- **EXERCISE PASSAGE**
Named Entity Recognition (NER) Annotation for Clinical NLP

Well-Annotated and Gold Standard clinical text data to train/develop clinical NLP to build next version of Healthcare API

The importance of clinical Natural Language Processing (NLP) has been increasingly recognized over the past years and has led to transformative advances. Clinical NLP allows computers to understand the rich meaning that lies behind a doctor’s written analysis of a patient. Clinical NLP can have multiple use cases ranging from population health analytics to improvement in clinical documentation to speech recognition to clinical trial matching etc.

To develop and train any clinical NLP models, you require accurate, unbiased, and well-annotated datasets in enormous volumes. Gold Standard and diverse data help in enhancing precision and recall of NLP engines.

Volume

No. of Documents Annotated

No. of Pages Annotated

0 +

Project Duration

< 0 months

Challenges

The client was looking forward to train and develop their Natural Language Processing (NLP) Platform with new entity types and also identify the relationship among various types. Moreover, they were evaluating vendors who oﬀered high accuracy, complied with local laws and had the required medical knowledge to annotate a large set of data.

The task was to label and annotate up to 20,000 Labeled Records including up to 15,000 Labeled Records from inpatient and outpatient electronic health record (EHR) data and up to 5,000 Labeled Records from transcribed medical dictations, equally distributed across (1) geographical provenances and (2) available medical specialties.

So, to summarize the challenges:

Organize heterogeneous clinical data to train NLP Platform

Identify the relationship between diﬀerent entities to derive critical information
Ability and expertise to label / annotate a broad set of complex clinical documents
Keeping cost in control to label / annotate a large volume of data to train clinical NLP within the stipulated time frame
Annotate entities in the clinical dataset that consists of 75% EHR and 25% Dictation records.
Data De-identification at the time of delivery

Other Challenges in Natural Language Understanding

Ambiguity

Words are unique but can have diﬀerent meanings depending on the context resulting in ambiguity on the lexical, syntactic, and semantic levels.

Synonymy

We can express the same idea with diﬀerent terms which are also synonyms: big and large mean the same when describing an object.

Coreference

The process of finding all expressions that refer to the same entity in a text is called coreference resolution.

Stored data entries

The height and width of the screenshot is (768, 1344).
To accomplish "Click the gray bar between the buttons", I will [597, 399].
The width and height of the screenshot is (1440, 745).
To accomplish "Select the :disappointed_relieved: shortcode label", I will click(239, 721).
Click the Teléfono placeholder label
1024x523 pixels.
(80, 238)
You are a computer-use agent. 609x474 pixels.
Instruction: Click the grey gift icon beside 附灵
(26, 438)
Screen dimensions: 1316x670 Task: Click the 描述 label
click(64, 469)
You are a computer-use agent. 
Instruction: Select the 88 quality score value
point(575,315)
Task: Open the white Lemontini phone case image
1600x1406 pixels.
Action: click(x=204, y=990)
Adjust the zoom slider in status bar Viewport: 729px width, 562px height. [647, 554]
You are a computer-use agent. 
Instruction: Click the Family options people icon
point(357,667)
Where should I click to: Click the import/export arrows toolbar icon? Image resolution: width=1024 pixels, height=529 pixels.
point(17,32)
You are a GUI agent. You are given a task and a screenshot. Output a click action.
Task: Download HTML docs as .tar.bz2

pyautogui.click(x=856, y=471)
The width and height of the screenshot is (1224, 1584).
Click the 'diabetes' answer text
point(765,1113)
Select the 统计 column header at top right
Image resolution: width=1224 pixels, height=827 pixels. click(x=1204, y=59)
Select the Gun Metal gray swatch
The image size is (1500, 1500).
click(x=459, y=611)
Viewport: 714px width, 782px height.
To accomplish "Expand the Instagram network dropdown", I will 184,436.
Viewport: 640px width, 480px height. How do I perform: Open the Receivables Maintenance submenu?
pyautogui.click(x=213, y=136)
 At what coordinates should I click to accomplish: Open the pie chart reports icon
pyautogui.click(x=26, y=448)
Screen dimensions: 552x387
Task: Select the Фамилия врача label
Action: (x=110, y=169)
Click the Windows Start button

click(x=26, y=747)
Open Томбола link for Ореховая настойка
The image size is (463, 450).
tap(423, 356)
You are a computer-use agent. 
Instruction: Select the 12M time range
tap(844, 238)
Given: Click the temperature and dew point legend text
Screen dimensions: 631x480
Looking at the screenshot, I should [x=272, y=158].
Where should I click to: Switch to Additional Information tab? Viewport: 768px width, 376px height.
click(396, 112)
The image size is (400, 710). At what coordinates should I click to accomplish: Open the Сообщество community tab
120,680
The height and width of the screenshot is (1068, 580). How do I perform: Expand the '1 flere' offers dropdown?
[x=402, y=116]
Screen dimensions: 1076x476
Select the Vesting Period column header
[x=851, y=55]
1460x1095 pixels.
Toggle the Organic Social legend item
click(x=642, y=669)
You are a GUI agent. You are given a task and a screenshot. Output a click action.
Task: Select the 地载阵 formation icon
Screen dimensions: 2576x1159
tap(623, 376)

- **BRIEF A**
From the page on clinical NLP annotation, set down the passage that begins at the words "The client was" and ends after the words "available medical specialties.".
- **BRIEF B**
Write the next part of the page on annotating clinical text for NLP, picking up after its last sentence.

- **WRITTEN RESPONSE A**
The client was looking forward to train and develop their Natural Language Processing (NLP) Platform with new entity types and also identify the relationship among various types. Moreover, they were evaluating vendors who oﬀered high accuracy, complied with local laws and had the required medical knowledge to annotate a large set of data.

The task was to label and annotate up to 20,000 Labeled Records including up to 15,000 Labeled Records from inpatient and outpatient electronic health record (EHR) data and up to 5,000 Labeled Records from transcribed medical dictations, equally distributed across (1) geographical provenances and (2) available medical specialties.

- **WRITTEN RESPONSE B**
Intention, Emotions

Depending on the personality of the speaker, their intention and emotions, might be expressed diﬀerently for the same idea.

Solution

A large volume of medical data and knowledge is available, in the form of medical documents, but it is mainly in an unstructured format. With Medical entity Annotation / Named Entity Recognition (NER) Annotation, Insights AI was able to convert unstructured data into a structured format by annotating useful information from diverse types of clinical records. Once the entities were identified, the relationship among them was also mapped to identify critical information.

Scope of Work: Healthcare Entity Mention Annotation

9 Entity Types

Medical Condition
Medical Procedure
Anatomical Structure
Medicine
Medical Device
Body Measurement
Substance Abuse
Laboratory data
Body function

17 Modifiers

Medication Modifiers: Strength, Unit, Dose, From, Frequency, Route, Duration, Status
Body Measurement Modifiers: Value, Unit, Result
Procedure Modifiers: Method
Laboratory data Modifier: Lab Value, Lab Unit, Lab Result
Severity
Procedure result

27 Relationships & Patient Status

Outcome

The annotated data would be used to develop and train Client’s clinical NLP Platform, which would be incorporated in the next version of their Healthcare API. The benefits that the client derived were:

The data labeled/annotated met Client’s standard data annotation guidelines.
Heterogeneous datasets were used to train the NLP Platform for greater accuracy.
Relationship between diﬀerent entities, i.e. Anatomical body structure <> Medical Device, Medical Condition <> Medical Device, Medical Condition <> Medication, Medical Condition <> Procedure were identified to derive critical medical information.
The broad set of data that were labeled/annotated were also de-identified at the time of delivery.

Our collaboration with Insights AI significantly advanced our project in Ambient Technology and Conversational AI within healthcare. Their expertise in creating and transcribing synthetic healthcare dialogues provided a solid foundation, showcasing the potential of synthetic data in overcoming regulatory challenges. With Insights AI, we navigated these hurdles and are now a step closer to realizing our vision of intuitive healthcare solutions.